What sort of system do we need to increase the number of clinical trials in Sweden again? Finding the answer to this was a clear goal for the IVA project. More clinical studies would make winners out of all those involved.
“The healthcare system gets direct early access to the best medicines and equipment when we’re involved in the evaluation process. Patients benefit as well,” says Carola Lemne.
The standards of all care are raised at the participating clinics. Even patients that are not directly involved in the trials benefit from them.
“The clinics have to work in a structured way and be up-do-date on the very latest in their treatment areas. This results in better quality across the board.”
For the pharmaceutical and medtech companies conducting the research, testing their discoveries on actual patients is, of course, absolutely critical if they are to be able to establish them in the market. Clinical studies are an essential tool for researchers at universities as well.
“Since a lot is going on in this area, our project, launched in autumn 2012, started by finding out if there was anything that no one else was working on. And there was.”
The project participants represented researching companies, local authorities, healthcare and academia.
There is no simple fix to turn the trend around. Rather, numerous conditions need to be changed among all of the players involved. One of the most important areas of focus is promoting industry-financed pharmaceutical trials, an area that seen the biggest decline.
“The number of studies run by academics at universities or commissioned by county councils has not fallen as much.”
But there is a problem with academic-driven research. The things that complicate academic trials are essentially the same as those that complicate things for private sector clinical trials. It usually takes a long time before patients benefit from the results. Researchers publish their results and in many cases not a lot happens after that.
“Companies have another type of vested interest in turning knowledge into products or services. They want so see a return on their investment a soon as possible.”
Unfortunately, Sweden is no longer the home of some global, big pharma companies doing research.
“When they were in Sweden they conducted a lot of their trials here. However, the foreign-owned former Swedish companies have Swedish employees who would like to see more studies conducted here. They feel strongly for Sweden,” says Carola Lemne.

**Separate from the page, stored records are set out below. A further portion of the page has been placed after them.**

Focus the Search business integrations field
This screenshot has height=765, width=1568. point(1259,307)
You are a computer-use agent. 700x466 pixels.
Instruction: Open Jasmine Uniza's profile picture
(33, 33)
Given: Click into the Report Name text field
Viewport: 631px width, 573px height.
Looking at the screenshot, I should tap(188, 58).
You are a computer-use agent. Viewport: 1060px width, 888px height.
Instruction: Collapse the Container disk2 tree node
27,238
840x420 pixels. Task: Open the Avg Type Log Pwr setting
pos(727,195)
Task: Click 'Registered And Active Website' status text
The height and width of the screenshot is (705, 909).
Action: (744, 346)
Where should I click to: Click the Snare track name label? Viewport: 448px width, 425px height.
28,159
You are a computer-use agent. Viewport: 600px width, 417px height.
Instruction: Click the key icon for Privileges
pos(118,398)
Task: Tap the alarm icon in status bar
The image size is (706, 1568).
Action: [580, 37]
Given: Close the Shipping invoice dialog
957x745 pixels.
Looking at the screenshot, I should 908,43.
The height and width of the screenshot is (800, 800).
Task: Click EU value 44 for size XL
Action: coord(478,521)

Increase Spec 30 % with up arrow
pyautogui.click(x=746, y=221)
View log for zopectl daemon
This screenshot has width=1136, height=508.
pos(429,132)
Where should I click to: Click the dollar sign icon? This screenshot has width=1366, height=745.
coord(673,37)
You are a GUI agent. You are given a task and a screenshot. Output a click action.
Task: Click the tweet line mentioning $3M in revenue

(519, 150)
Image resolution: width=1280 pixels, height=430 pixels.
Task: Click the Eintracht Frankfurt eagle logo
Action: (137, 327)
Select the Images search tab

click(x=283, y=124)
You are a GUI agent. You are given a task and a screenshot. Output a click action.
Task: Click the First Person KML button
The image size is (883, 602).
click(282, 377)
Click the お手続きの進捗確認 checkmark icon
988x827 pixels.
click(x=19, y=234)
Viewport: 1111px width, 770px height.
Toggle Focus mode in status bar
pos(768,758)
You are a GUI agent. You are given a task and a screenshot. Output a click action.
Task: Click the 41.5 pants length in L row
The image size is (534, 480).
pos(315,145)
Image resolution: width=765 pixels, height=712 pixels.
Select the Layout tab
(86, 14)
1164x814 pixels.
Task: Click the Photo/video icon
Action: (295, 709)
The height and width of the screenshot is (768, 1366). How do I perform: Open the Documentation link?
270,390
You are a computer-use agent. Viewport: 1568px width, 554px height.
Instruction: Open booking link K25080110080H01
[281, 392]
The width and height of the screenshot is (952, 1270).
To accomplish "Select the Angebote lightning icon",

And there certainly is still enough pharmaceutical research going on in Sweden for it to be possible to have more trials here.
“The number of trials taking place globally is huge. Now we need to get international companies interested in Sweden. It’s true that we can’t compete on price and the market is small – we can’t attract them that way. But if we can offer top notch quality across the board, it should be possible.”
“We should compete with high-class healthcare and we are well-positioned to do so. We have highly qualified researchers and healthcare professionals.”
The latter can, however, be slightly hesitant about working with companies in the industry.
“They’re afraid of not having enough time. It’s no longer self-evident that healthcare personnel should spend time on clinical trials, even if creating new knowledge and developing care is actually part of their mandate.”
Another of Sweden’s competitive advantages is the existence of comprehensive registers.
“If we are to succeed we need to cooperate at the national level. Also, Swedish patients have a positive attitude towards participating in medical studies. Confidence in the healthcare system is in general very high.”
“I think we are in a strong position.”
The Swedish government commission report presented to the Government in December was entitled “Strengthen Together.”
“Within the framework of our project we should, of course, discuss in detail our position on the commission’s proposals. Personally, I think we can agree with it on many points. It was good timing that the commission coincided with our project.”
It is not sufficient for only the Minister for Education and research to act. The Ministries for Enterprise and Health and Social Affairs also have a stake in this.
“It makes the whole thing more complicated. The local authorities, the independent county councils as well as the universities and all of the healthcare producers have a stake in it as well.”
It’s not just drugs that need to be tested and quality assured before then can be released for use. The same applies to other forms of therapies and for medical equipment.
“The trial procedures for these are beginning to resemble the ones used for medicines. Invasive medical equipment is becoming increasingly common, and it needs to be thoroughly tested. This is slightly painful realisation for the companies producing it. Also, healthcare players are not as used to testing medical equipment in the same rigorous way as drugs.”
Another circumstance worth considering is whether private and public healthcare providers are equally willing to conduct clinical studies.
“As far as I know there are no statistics on this. A lot of trials are conducted at hospitals and St. Göran Hospital in Stockholm is the only private one. So that alone means there will be fewer studies conducted in the private sector.”
However, according to Carola both research and studies are being conducted in an effective way at St Göran Hospital.
In outpatient care there is much less research being carried out in general.
“My impression is that there is still relatively little research being done in private outpatient care. There are exceptions to this, like our own Stockholm Heart Center which has been active in advanced research for a long time. But unfortunately it’s not that common in either public or private outpatient care.”
The issue of businesses making profits in the healthcare sector is a hot political topic. According to Carola Lemne, there is no risk of this debate spilling over into the clinical trial issue.
“It hasn’t so far at least. Taking part in a clinical trial and testing new drugs under very organised and regulated conditions like this can, I believe, stand up to all conceivable scrutiny. It’s not the individuals conducting the tests that are compensated, but the clinics where they work. And most of the costs are covered so it seems unlikely that any problems will arise.”